If you are a regular reader then you already know that I own a small software company, so I won't hash all of that out here. More to the point, it's what I do day-to-day that is the main source of my optimism. Operationally, I am a portfolio manager, product owner, and client relations manager. The nature of all three of these roles is deeply human. ChatGPT can be extremely detail oriented, which is vital to executing my job well, but that's where the overlap ends. The strategy, execution, and relational elements of what my job entails is simply far outside the scope of what these tools can currently handle. To put it another way, the vast majority of my work takes place "pre-prompt".
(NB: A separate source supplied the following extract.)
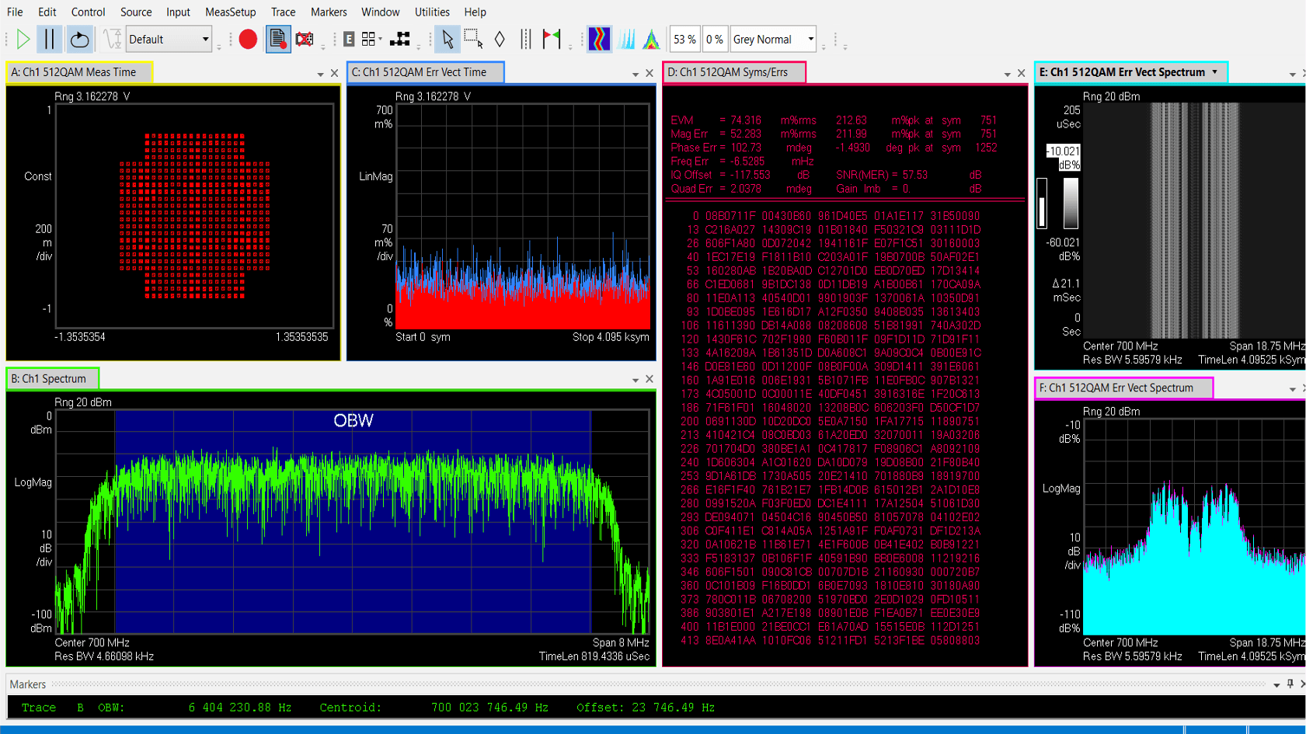1306x734 pixels.
Task: Open the Grey Normal color scheme dropdown
Action: point(773,39)
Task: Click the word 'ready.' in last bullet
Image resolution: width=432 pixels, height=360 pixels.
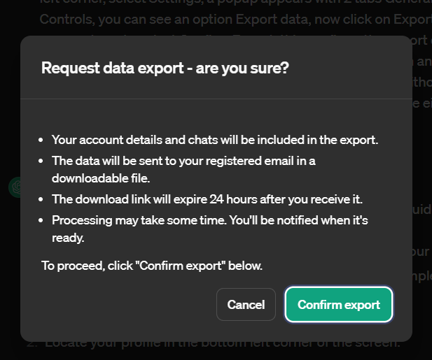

To explain my next reason I'll need to go a bit more in-depth with one aspect of my current role– that of translator. I don't mean here that I translate business documents from German to English, but from "people speak" to "dev speak". I am typically our clients' primary point of contact from project conception to delivery and onwards. As such, it is absolutely vital that I am able to translate at two levels. The first is to translate a client's perceived needs to their actual needs. The majority of the time our clients will bring great ideas to us with no prior knowledge of what our industry looks like. So it's up to me to interpret what they say they want into what's possible or in some cases optimal. The second level of translation involves taking my initial translation of the client's needs to the devs. This new translation often takes on a much more technical form with possible solutions, packages, frameworks, etc. I won't belabor the point, but suffice it to say that again all of these things are far outside of the current scope of these commercialized chatbots.
If I were to put a label on the most distilled form of my source of optimism it would be the human element. It's not my position that we should avoid these tools altogether (we use them every day), but when it comes to job security I'm not ready to hit the panic button just yet. It's my hope that if you have a job similar to mine that relies heavily on your soft skills and your ability to translate on similar levels then you'll take a deep breath and share in my optimism.